§ Things to do
A) Decide whether each statement agrees with the shear-thickening tutorial: (i) if the viscosity rise is too shallow, adjust gamma_c; (ii) Forward Euler can be adequate for this model with a small enough timestep; (iii) the suggested shading threshold is 50% of mu_high. Answer yes or no for each and quote the deciding words.
B) Reproduce the part of the shear-thickening tutorial between "The first visualization" and "actual shear-thickening suspension.", inclusive.

§ Document text
=== Begin Enclosure ===

Even though this is a simplified model, it lets you see how the system responds when viscosity rises in step with shear rate. The result is nonlinear because the drag itself depends on the evolving state, which feeds back into the next step of the simulation. That feedback loop is the heart of the phenomenon.

5. Visualizing the Switching Behavior

Plotting viscosity against shear rate

The first visualization should be the simplest: plot mu versus gamma_dot. This curve is the model’s signature, and it lets you confirm that your chosen parameters create a clear transition. If the rise is too shallow, increase k. If the transition happens too early or too late, adjust gamma_c. Parameter tuning is not just cosmetic; it determines whether your simulation resembles a toy fluid or an actual shear-thickening suspension.

Plotting time series of drive, viscosity, and velocity

To interpret the dynamics, plot the applied force, the velocity, and the effective viscosity on the same time axis. When the force drives the system hard enough, viscosity should climb and velocity should flatten or lag. Under weaker forcing, the system should remain in the low-viscosity regime and respond more freely. This kind of time-series comparison is especially helpful for students because it connects abstract formulas to observable behavior.

Making the threshold obvious

A useful trick is to shade the regions where mu exceeds some threshold value, say 50% of mu_high. That makes the “solid-like” intervals visible in the plot and helps you see exactly when the system switches regimes. If you want to make the visualization more educational, add annotations like “flowing regime” and “jammed regime.” In the same way that tailored content systems or research-driven editorial planning rely on strong visual structure, your physics plots should guide the eye to the important transitions.

Pro Tip: If your curve looks almost linear, your model is too gentle to reveal shear thickening clearly. Increase the transition sharpness, raise the viscosity ratio, or drive the system with a stronger oscillatory force so the simulation crosses the critical shear rate more often.

6. A Better Numerical Workflow: Stability, Timestep, and Diagnostics

Why Euler may be enough at first

Forward Euler is the “hello world” of numerical integration. It is easy to understand and fast to code, which makes it perfect for first-pass experiments. For a model like this, Euler can be adequate if you choose a sufficiently small timestep. The important lesson is that the physics should not be hidden by the numerics; if the timestep is too large, the simulation may create fake oscillations or miss the transition entirely.

Checking timestep sensitivity

Run the simulation with dt values such as 0.05, 0.01, and 0.001. If the main features change drastically, your step size is too coarse. A trustworthy simulation should preserve the broad thickening pattern across reasonable timesteps, even if the fine details shift slightly. In computational physics, this kind of convergence check is as important as the model itself because it tells you whether you are studying the system or just the artifact of your solver.

=== End Enclosure ===

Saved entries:
=== Begin Enclosure ===

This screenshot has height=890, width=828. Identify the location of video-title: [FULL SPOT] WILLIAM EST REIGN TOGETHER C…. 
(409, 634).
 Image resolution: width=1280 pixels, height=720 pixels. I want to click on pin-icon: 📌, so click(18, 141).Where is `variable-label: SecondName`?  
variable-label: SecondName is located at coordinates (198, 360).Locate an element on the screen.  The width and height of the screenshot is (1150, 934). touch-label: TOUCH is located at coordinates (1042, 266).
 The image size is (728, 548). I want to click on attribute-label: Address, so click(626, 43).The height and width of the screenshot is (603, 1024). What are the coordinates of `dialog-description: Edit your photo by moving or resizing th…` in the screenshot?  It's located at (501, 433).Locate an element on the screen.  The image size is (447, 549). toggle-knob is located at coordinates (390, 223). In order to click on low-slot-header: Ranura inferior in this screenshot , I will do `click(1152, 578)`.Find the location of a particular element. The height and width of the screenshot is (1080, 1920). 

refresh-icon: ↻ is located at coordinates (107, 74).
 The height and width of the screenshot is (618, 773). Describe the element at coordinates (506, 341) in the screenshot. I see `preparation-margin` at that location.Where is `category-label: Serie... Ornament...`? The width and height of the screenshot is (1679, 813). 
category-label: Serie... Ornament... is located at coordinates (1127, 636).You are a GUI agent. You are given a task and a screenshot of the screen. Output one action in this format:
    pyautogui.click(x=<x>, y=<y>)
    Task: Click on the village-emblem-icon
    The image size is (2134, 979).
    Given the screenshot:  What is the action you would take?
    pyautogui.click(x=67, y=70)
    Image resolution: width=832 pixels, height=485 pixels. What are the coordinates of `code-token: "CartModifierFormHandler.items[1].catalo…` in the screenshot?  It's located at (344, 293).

=== End Enclosure ===

§ Solutions in order
A)
(i) No: "If the rise is too shallow, increase k."
(ii) Yes: "For a model like this, Euler can be adequate if you choose a sufficiently small timestep."
(iii) Yes: "shade the regions where mu exceeds some threshold value, say 50% of mu_high"

B)
The first visualization should be the simplest: plot mu versus gamma_dot. This curve is the model’s signature, and it lets you confirm that your chosen parameters create a clear transition. If the rise is too shallow, increase k. If the transition happens too early or too late, adjust gamma_c. Parameter tuning is not just cosmetic; it determines whether your simulation resembles a toy fluid or an actual shear-thickening suspension.